Click Here!
      "Gerçekten" haber verir 15 Ocak 2007

Eski tarihli sayılar

Görüş, teklif ve
eleştirilerinizi
[email protected]
adresine bekliyoruz.
 

Kültür-Sanat

 

İbrahim Özdabak: Türkiye mizah zengini

“Türk insanının mizah kültürü bir çok ulustan ileri derecededir. Nasrettin Hocaların, İncili Çavuşların torunları yüzlerimize tebessümler dağıtırlar. Karadenizli hemşehrilerimizin zekâ fışkıran fıkraları, Ege’nin nükteleri, Anadolu’nun deyişleri büyük bir zenginliktir.”

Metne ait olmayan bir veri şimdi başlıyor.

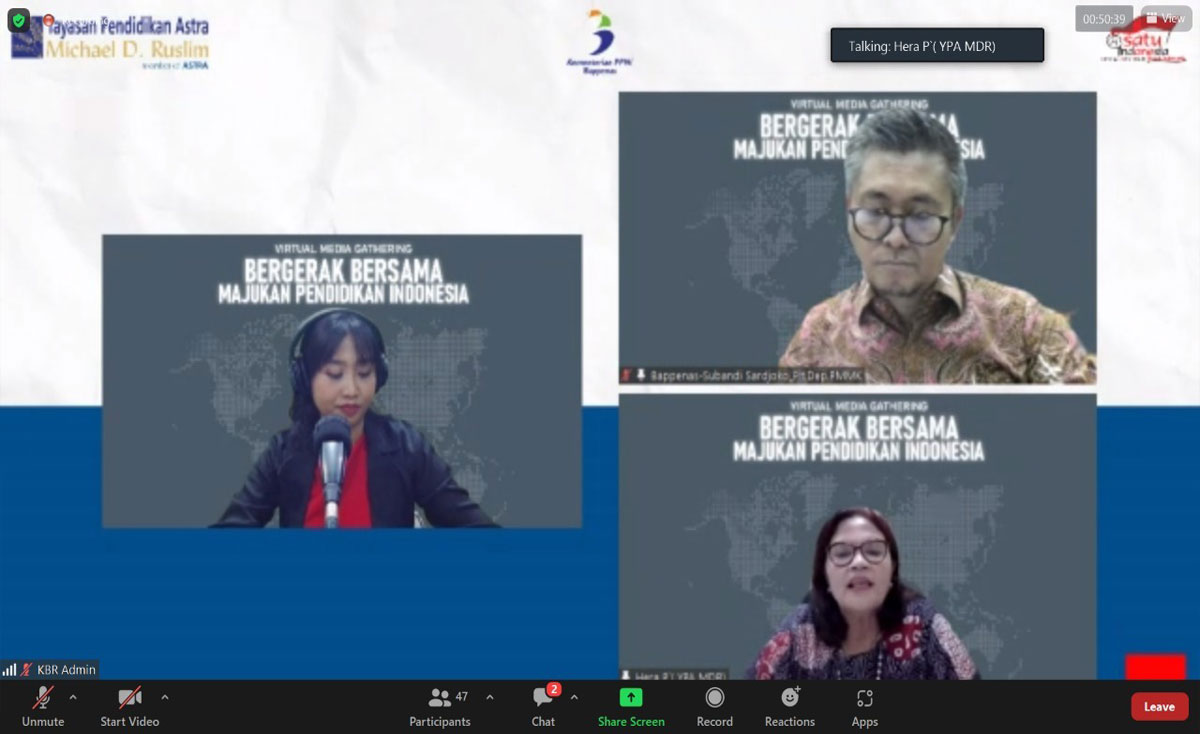
Task: Click the meeting timer display
Action: point(1104,19)
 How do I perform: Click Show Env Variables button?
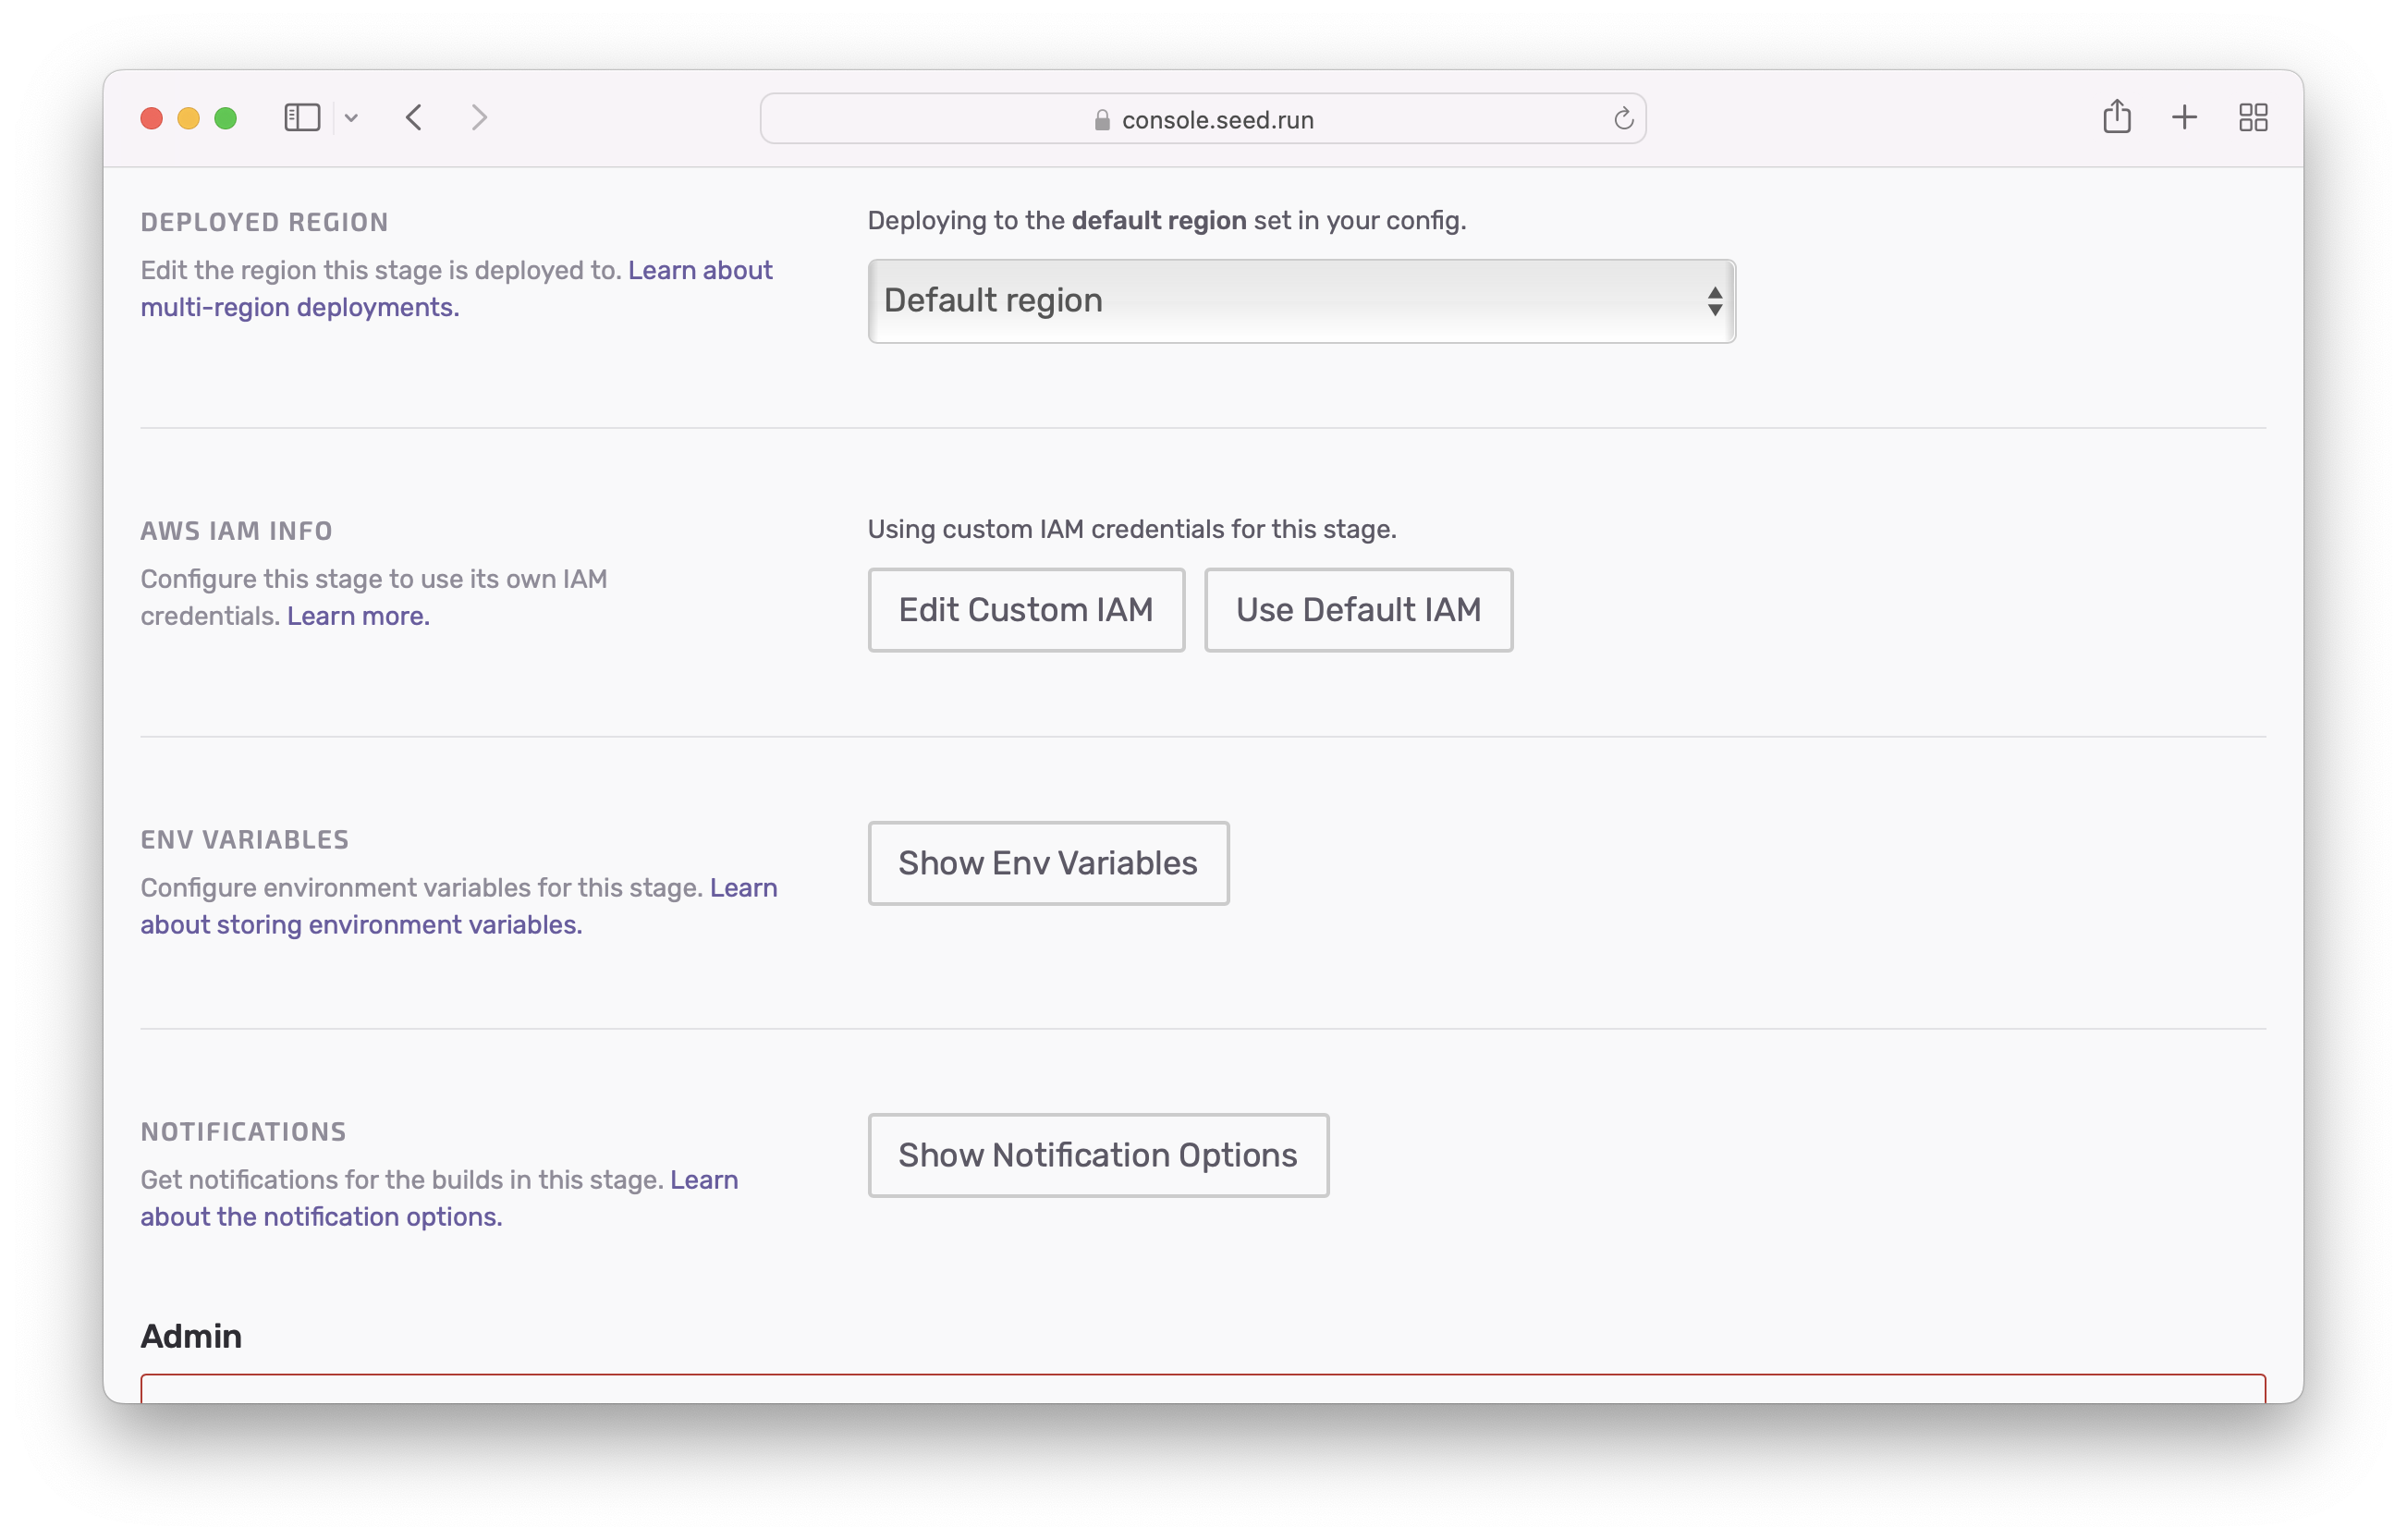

Gazetemiz karikatüristi ve Teknik Müdürü İbrahim Özdabak, Bilim San’at Felsefe Akademisi’nden Fahri Sarrafoğlu’nun sorularını cevaplandırdı.

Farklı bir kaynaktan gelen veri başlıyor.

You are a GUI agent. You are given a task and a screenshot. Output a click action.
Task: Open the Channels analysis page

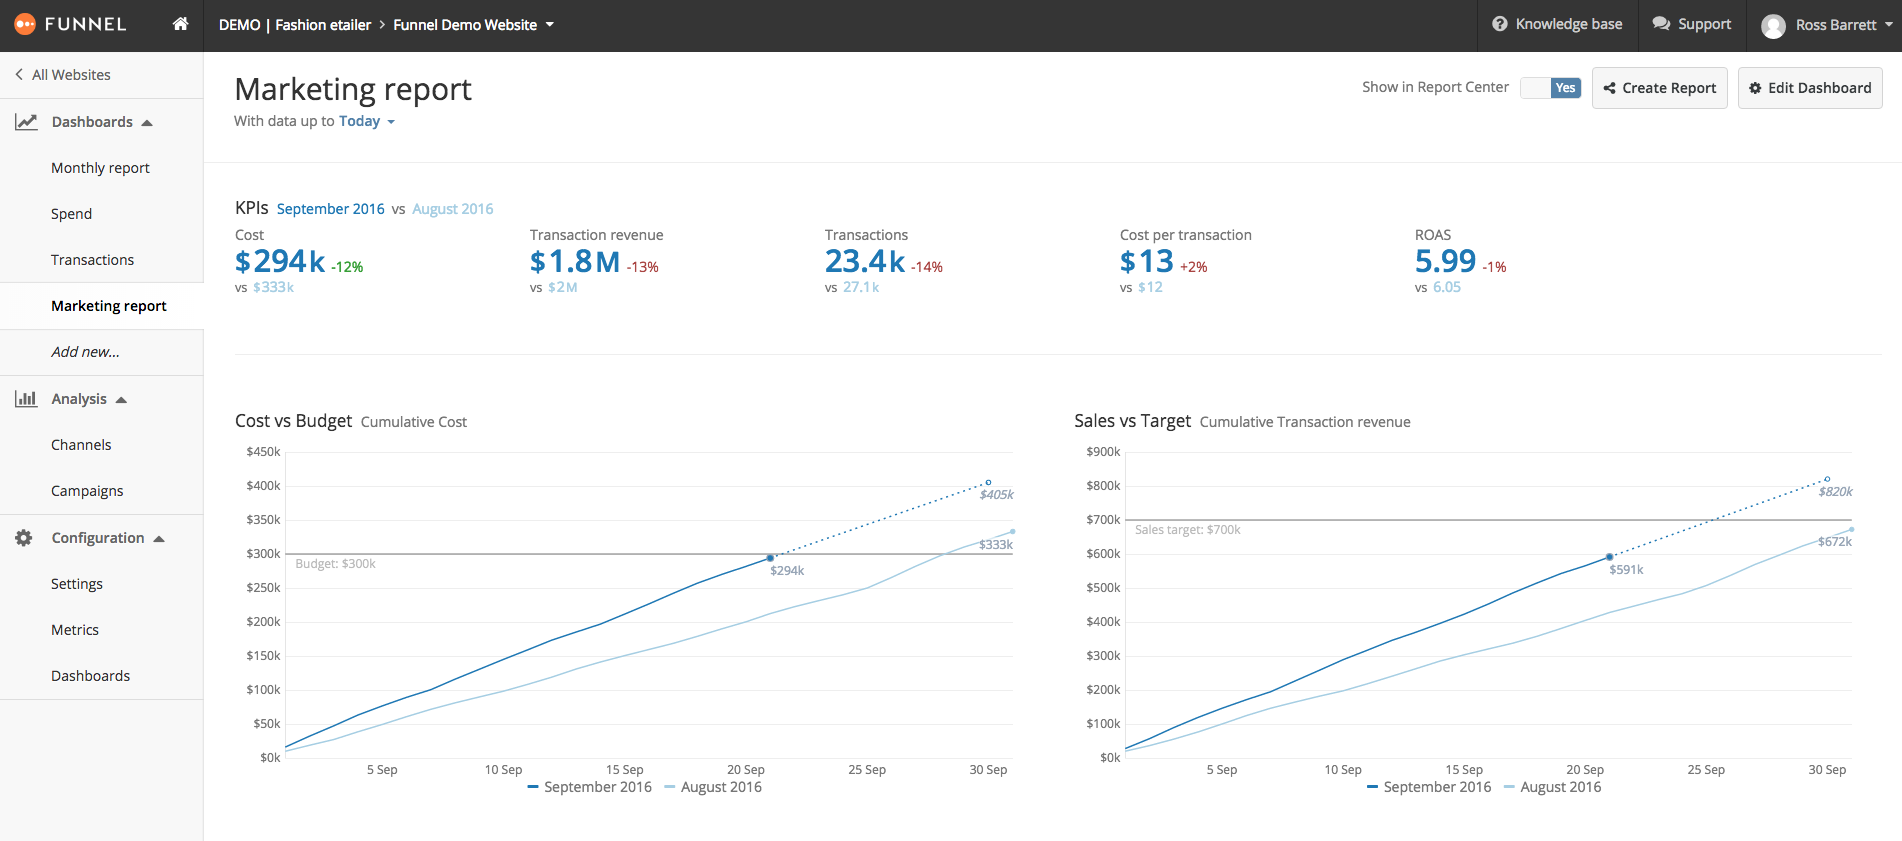tap(81, 445)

*Türkiye’de insanların karikatüre bakışını kısaca değerlendirir misiniz? Karikatürle mesaj ve iletişim sağlamak bizde güçlü mü?

Türk insanının mizah kültürü bir çok ulustan ileri derecededir. Nasrettin Hocaların, İncili Çavuşların torunları yüzlerimize tebessümler dağıtırlar. Karadenizli hemşehrilerimizin zekâ fışkıran fıkraları, Ege’nin nükteleri, Anadolu’nun deyişleri büyük bir zenginliktir. Hal böyle olunca, her kasabada, her köyde bir nüktedan barınır. Olayları sözleriyle, hareketleriyle karikatürize eder bu insanlar. Böylesine verimli ülkemizde hatırı sayılır karikatüristler yetiştiğini söyleyebilirim. Ama bunların pek hatırının sayılmadığını ve bu işi esas işinin yanında hobi olarak yürüttüğünü de belirtmem gerekiyor. Karikatürün kendine has ortak bir dili vardır. Her milletten insanlar anlamını çıkarabilir. İşin püf noktası espriyi yakalayabilmek ve onu çizgiyle anlatabilmektir. İnsanlar bunu önce anlayacaklar, sonra gülecekler; bir hakikat, bir ders içeriyorsa onu da tefekkür edecekler veya ciddiye bile almayacaklar. Dünyanın neresinde olursa olsun karikatür denilen abartma san’atı böyle icra edilip gidecek. “Karikatürümüz ne kadar güçlü?” sorusuna şöyle diyebilirim: Edebiyatımız, şiirimiz, resmimiz, mimarimiz ne kadar güçlü ise o kadar güçlüyüz.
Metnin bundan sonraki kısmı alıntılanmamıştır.